Comme j'aime m'attarder sur la psychologie dans les oeuvre, je ne peux pas tourner un coin rond ( et gris) en ne mentionnant pas le très systématique et systémique processus d'homogénéisation psychosocial qui s'opère ici. Ce n'est pas seulement une histoire de couleurs, c'est une histoire de contrôle et le contrôle est plus simple à faire quand les différences sont faciles à voir et que la pensée est la même dans toutes les têtes. Il faut donc un cadre très rigide de comportements attendus, de codes esthétiques simplets, d'un minimum de diversité artistique ( voir aucune de préférence), de code de conduite avec un système punitif et infantilisant pour corriger les récalcitrants, etc. On retire les coiffures funky, les voitures se ressemblent toutes, le code vestimentaire est restreint à peu de chose et les bâtiments expriment un ennui et un cubisme affligeant de laideur. On assiste à de la bonne vieille dictature uniformisante, en somme. Dans ce monde, on pense en gris, parce qu'on veut que les gens se ressemblent tous. Ainsi, l'ordre, ou plutôt l"apparence d'ordre prend le pas sur tout et laisse un monde d'une implacable mécanique bien rodée. Quelle pitié que ce monde édulcoré et sans attrait, épuré de son potentiel créatif. Un monde contre-nature, pour une politique qui l'est tout autant.

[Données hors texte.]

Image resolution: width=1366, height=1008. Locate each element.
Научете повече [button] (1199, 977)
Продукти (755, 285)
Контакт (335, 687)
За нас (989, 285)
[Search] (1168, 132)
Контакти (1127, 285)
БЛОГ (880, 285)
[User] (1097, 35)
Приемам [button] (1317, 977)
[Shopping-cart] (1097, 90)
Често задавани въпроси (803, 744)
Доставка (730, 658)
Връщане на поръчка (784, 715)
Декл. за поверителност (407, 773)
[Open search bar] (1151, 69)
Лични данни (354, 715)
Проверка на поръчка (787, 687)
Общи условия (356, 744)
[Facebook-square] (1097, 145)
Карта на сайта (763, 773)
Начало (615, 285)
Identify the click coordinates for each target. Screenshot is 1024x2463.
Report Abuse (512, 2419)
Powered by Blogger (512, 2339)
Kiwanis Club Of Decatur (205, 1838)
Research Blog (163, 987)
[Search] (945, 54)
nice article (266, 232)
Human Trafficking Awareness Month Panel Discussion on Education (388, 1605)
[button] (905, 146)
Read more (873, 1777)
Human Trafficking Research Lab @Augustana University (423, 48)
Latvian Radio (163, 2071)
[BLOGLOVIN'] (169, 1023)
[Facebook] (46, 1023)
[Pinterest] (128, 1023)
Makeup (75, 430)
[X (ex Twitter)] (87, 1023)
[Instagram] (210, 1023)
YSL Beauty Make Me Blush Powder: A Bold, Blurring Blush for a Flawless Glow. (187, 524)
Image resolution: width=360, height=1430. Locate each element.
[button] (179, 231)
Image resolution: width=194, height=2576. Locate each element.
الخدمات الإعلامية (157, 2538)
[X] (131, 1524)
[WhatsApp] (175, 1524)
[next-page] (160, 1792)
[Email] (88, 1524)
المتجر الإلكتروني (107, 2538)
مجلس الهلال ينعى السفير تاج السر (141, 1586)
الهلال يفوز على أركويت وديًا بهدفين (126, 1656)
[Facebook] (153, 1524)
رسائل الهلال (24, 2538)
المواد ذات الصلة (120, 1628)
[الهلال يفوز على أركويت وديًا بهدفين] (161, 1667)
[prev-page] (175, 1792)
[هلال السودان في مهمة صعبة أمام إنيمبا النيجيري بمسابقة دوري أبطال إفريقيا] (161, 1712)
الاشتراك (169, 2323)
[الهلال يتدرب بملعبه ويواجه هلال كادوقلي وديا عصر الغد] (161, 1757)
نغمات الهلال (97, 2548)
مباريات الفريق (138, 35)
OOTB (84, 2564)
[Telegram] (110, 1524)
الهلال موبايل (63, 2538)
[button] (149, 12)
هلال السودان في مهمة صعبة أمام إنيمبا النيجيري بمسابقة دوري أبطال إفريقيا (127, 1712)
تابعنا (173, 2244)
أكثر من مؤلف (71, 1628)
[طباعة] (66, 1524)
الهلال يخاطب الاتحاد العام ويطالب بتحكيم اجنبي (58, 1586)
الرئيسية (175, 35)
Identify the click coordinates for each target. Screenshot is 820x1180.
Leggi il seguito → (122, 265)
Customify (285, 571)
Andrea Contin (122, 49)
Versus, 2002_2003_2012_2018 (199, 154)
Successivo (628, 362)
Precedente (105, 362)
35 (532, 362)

À partir d'ici, il y aura des divulgâches.




Heureusement, comme j'aime souvent le rappeler, l'espoir est dans notre jeunesse, qui a le potentiel de réinventer le monde qu'il n'a pas encore contribué à façonner. Nina, en affichant son imperméable jaune, est par conséquent considérée comme un rouage défectueux, une sorte de vilaine tache dans le panorama gris. Après le vidéo moralisateur et la visite d'un "officiel" qui en sait pas mal trop sur elle, Nina se sent plus que jamais le besoin de réagir. Après avoir étudié la chromatologie dans un livre de la bibliothèque secrète, elle comprend alors que le gris, bien qu'il puisse être le produit du mélange entre le blanc et le noir, peut aussi être le produit des couleurs! Elle élabore un plan avec l'aide d'Alan, le garçon qu'elle a rencontré durant sa retenue, un autre porteur de couleurs comme elle, pour investiguer la compagnie qui produit la peinture grise. Après un sabotage des commandes du bureau de contrôle, des nuances de couleurs ont commencés à apparaitre partout et la compagnie ne pouvait plus mentir en arguant de pas avoir de couleurs, puisque son secret était percé à jour. Il ne fallut guère de temps aux citadins de retrouver leurs habits en couleurs, comme si un tout petit geste manquait aux gens pour oser. Il n'y eut ni violence, ni éclat, seulement un retour de teintes colorées dans la peinture. On peut déduire que les choses changeront progressivement. On peut aussi imaginer que les gens ne voudront plus faire marche arrière, ayant eu le gout d'un monde en gris, mais rien de garanti le retours de toutes les libertés. Pour le moment, seules les couleurs ont regagné leur statut. Et c'est un début. J'imagine que le bris de confiance envers les instances devrait être un bon catalyseur de changement, car maintenant que les gens savent les cachoteries du régime en place, il est plus facile de contester leur légitimité et moins adhérer aveuglément à leur perceptions du monde.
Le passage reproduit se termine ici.